Implementation Order Regarding the Approval Procedures of Food Supplements (“the Order”) has recently been amended by the Ministry of Food, Agriculture and Livestock (“MoA”) and the new version of the Order has been published on the MoA’s official website on April 06, 2018. The Order has been amended as it now explicitly forbids use of pharmaceutical trademarks licensed by the Ministry of Health (“MoH”) and whose licenses are still valid as a trademark of the food supplements in line with the established practice of the MoA.

Although the Order previously forbidding such use with its 30th paragraph which reads “Names and brands of products licensed by MoH shall not be used for food supplements.”, this provision has been removed from the Order at July, 2017. This has caused the question to be raised whether the pharmaceutical brands are allowed to be used as a brand of food supplements.

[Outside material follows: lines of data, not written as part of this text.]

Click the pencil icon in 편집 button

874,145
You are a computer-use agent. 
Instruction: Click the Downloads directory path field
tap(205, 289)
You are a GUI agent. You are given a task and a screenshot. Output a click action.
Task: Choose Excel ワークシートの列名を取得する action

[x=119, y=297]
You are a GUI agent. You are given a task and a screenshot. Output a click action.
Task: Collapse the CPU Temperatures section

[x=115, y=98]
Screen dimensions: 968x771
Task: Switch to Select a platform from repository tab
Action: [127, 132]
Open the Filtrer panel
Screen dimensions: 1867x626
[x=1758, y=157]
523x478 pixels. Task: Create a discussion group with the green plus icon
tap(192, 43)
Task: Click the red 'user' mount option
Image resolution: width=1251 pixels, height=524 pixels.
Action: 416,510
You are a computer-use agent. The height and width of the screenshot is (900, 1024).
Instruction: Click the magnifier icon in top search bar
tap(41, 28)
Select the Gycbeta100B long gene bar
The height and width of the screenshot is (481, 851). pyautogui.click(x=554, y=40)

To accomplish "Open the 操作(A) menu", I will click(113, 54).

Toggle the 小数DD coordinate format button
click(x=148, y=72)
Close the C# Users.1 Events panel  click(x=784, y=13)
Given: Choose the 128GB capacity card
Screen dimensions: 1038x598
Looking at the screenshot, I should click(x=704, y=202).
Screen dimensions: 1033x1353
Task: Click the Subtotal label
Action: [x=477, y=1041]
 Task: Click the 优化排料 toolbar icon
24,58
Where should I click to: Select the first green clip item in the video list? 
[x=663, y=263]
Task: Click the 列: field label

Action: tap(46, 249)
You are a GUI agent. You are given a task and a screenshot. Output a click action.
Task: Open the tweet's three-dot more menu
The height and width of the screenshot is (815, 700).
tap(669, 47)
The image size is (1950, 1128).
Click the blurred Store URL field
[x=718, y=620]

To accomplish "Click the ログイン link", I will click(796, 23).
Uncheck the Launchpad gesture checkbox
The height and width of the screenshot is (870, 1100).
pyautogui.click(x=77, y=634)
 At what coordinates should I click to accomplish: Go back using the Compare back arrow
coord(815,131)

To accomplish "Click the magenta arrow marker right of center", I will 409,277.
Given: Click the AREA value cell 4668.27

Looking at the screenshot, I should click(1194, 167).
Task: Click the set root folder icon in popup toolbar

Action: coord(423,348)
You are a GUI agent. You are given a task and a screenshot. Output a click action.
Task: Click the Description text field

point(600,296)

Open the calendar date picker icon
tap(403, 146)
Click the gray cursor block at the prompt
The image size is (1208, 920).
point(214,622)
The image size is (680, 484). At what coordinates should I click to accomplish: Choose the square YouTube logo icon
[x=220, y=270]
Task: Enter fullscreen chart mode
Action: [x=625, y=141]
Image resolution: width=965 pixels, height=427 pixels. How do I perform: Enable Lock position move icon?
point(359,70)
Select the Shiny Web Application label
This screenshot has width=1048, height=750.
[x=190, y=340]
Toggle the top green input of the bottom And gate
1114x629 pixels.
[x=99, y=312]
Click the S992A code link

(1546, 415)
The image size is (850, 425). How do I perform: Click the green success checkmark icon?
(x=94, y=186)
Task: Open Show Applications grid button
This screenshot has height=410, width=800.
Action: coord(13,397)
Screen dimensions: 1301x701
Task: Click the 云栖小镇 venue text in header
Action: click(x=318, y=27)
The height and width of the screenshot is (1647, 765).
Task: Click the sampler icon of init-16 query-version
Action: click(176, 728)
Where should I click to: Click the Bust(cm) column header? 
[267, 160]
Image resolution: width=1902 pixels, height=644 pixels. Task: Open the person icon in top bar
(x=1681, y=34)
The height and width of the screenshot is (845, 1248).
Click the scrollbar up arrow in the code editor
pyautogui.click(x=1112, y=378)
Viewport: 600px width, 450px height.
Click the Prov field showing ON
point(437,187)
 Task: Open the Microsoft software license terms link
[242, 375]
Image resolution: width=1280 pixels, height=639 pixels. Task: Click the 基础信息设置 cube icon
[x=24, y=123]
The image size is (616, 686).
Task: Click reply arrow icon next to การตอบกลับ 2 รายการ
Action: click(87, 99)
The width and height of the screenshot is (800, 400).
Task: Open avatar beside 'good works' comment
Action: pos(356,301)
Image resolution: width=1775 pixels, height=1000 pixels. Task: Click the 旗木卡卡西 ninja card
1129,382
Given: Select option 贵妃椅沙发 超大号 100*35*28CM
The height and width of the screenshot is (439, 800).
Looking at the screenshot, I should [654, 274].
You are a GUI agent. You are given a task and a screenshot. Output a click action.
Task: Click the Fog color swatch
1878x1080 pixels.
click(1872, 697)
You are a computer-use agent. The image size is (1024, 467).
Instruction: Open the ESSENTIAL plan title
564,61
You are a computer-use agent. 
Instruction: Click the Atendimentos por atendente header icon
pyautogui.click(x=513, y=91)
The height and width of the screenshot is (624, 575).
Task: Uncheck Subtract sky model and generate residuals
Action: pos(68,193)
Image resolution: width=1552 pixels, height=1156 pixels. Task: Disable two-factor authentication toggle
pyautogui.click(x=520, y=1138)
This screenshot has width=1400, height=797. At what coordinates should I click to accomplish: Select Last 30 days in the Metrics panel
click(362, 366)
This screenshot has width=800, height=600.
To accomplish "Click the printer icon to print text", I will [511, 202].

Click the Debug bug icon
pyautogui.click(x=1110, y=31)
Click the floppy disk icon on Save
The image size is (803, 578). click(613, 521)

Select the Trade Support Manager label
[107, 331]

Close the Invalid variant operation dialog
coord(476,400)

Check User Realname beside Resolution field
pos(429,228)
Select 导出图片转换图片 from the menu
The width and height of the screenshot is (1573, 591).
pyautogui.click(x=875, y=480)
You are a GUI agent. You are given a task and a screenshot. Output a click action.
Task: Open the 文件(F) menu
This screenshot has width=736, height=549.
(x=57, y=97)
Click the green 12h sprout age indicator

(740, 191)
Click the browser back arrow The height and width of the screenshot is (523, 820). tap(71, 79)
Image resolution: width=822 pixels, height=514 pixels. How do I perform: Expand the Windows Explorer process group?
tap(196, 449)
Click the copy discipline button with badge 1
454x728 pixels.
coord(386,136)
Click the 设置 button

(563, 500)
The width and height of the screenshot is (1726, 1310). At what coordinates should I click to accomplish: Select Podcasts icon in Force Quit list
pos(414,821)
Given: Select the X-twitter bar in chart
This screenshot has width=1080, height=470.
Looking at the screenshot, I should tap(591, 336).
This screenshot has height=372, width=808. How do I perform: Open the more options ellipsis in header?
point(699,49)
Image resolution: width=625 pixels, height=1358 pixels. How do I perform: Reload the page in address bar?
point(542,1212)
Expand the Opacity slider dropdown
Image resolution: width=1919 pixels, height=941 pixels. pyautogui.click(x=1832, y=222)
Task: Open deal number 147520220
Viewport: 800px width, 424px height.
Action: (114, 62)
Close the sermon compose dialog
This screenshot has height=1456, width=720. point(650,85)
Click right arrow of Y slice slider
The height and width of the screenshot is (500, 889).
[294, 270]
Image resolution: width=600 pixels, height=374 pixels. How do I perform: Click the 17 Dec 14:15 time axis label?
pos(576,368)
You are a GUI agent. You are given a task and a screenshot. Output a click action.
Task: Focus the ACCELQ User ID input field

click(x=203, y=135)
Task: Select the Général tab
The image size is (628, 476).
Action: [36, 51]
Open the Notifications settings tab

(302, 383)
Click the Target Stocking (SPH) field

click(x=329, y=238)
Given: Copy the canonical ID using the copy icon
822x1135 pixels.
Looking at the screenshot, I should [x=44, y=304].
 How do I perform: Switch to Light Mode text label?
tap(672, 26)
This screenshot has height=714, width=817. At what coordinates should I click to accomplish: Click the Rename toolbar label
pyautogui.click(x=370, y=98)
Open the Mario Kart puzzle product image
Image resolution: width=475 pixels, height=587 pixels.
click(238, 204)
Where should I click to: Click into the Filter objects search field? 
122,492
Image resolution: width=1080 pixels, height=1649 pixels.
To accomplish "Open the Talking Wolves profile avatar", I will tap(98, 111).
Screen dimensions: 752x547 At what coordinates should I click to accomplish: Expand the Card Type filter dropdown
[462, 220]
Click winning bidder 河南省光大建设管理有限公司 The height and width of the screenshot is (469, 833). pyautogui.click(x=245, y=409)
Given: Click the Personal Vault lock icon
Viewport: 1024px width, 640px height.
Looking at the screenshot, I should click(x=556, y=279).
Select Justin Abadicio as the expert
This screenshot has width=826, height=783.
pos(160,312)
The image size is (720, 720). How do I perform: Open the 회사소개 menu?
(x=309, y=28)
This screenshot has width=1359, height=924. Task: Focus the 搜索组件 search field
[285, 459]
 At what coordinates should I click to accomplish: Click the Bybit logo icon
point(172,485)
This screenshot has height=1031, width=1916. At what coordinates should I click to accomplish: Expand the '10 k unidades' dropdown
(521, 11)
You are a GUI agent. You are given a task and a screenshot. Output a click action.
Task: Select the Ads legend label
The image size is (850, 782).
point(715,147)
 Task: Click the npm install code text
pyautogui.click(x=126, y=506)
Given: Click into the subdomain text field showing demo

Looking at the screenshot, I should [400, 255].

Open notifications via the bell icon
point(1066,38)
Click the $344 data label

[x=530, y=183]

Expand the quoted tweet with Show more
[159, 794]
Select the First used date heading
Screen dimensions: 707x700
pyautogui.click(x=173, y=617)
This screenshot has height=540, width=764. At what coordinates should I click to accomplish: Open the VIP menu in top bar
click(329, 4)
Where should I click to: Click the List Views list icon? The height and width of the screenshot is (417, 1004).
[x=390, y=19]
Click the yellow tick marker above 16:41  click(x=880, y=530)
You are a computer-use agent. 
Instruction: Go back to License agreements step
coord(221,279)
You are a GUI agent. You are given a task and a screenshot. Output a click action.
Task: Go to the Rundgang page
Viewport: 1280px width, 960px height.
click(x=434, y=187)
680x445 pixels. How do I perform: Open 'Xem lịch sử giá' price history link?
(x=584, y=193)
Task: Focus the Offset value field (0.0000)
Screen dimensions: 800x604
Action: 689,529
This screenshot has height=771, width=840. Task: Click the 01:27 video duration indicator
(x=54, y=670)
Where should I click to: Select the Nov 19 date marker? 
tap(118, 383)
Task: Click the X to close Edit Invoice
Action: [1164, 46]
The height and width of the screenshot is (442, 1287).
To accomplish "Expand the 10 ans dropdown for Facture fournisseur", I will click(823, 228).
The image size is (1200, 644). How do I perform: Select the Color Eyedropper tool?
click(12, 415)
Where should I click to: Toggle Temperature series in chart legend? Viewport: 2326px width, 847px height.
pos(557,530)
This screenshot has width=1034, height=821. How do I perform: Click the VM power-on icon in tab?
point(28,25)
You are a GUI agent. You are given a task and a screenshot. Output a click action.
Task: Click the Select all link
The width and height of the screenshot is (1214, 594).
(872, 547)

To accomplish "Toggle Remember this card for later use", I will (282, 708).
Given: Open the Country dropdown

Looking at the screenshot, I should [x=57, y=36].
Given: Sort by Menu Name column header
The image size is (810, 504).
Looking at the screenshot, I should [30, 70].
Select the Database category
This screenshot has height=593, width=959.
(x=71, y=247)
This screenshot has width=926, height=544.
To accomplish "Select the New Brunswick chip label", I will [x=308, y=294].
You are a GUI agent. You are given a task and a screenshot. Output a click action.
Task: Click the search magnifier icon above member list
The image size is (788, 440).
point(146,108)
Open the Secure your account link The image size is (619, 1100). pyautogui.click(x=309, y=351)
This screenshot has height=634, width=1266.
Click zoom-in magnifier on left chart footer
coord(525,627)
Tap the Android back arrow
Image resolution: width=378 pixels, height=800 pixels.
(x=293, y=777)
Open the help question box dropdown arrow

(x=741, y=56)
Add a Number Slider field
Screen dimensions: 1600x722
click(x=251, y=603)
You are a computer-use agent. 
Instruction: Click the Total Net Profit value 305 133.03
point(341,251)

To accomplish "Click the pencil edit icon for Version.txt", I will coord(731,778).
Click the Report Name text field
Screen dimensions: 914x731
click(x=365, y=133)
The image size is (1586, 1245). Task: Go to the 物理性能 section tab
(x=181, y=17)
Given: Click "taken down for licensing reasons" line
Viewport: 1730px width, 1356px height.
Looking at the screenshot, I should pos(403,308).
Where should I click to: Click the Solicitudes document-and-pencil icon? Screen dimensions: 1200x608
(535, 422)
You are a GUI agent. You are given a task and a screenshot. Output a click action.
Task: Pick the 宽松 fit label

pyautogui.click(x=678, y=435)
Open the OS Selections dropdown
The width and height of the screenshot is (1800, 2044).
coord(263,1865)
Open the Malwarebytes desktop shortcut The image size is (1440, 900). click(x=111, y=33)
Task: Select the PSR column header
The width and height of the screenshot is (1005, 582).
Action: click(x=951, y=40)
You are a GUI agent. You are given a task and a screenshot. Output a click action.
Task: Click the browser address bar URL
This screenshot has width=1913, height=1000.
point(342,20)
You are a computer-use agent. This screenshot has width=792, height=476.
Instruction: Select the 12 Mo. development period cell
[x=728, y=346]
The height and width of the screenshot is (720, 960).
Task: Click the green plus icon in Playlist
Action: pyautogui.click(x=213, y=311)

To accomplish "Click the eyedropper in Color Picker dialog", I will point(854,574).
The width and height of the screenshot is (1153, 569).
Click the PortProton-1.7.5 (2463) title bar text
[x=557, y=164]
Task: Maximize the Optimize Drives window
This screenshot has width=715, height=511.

However, now with the change of Order, this issue became clear. Moreover, the MoA now has brought additional obligations to those who wish to obtain a license for food supplement in relation to their license application in order to ensure the effectiveness of this rule. Accordingly, the companies now have to submit an undertaking indicating that trademark of the food supplement is not a pharmaceutical trademark licensed by the MoH within the application file for the approval of food supplement to be submitted to the MoA. When the food supplement approval application is being reviewed by provincial directorates of the MoA; in case of a suspicion with this regard; provincial directorates may request a trademark registration certificate from the applicant company.

Further, according to the new amendment to the Order, approvals for trademarks of food supplements whose approval have been issued by the MoA despite the fact that they are licensed by the MoH will be rendered inactive on the Food Safety Information System established by the MoA. Owners of such food supplements shall have to submit a petition to provincial directorates of the MoA informing the shelf life of products currently on the market and those products will be allowed until the end of their shelf life.

Although pharmaceutical trademarks licensed by the MoH cannot be used as a trademark for food supplements; pharmaceutical trademarks which are previously licensed by the MoH but their license are revoked afterwards can be used as a trademark for food supplements. Accordingly, the validity of MoH’s license is important for branding food supplements.

Accordingly, it seems that the MoA is now more determined to prevent the use of pharmaceutical trademarks for foods supplements due to their various sensitivity. To put it more clear, as it is known, as per the Pharmaceuticals and Medical Preparations Law No. 1262, any advertisements concerning the pharmaceutical products are prohibited irrespective of whether they are sold with or without a prescription and can be made only to the medical staff. If the pharmaceutical brands are used for the food supplements that are not subject to any prohibition on advertising, when such products are advertised and promoted, said advertisement and promotion activities can also be associated with the pharmaceutical products sold under the same brand and this would lead to promotion of the pharmaceutical trademark indirectly and be contrary to the purpose of the arrangement intended by the Pharmaceuticals and Medical Preparations Law No. 1262. The MoA has been very sensitive to avoid such situation and also active in using all its means for preventing any use or advertisement that may lead to food supplements being perceived as pharmaceuticals, and therefore it seems that they wanted to keep the relevant rule in its written Order again in a more strict way.

In the light of above, the companies who have approvals for food supplements contradictory to the above rule shall make the relevant applications and from now on, branding for food supplements shall be made more carefully.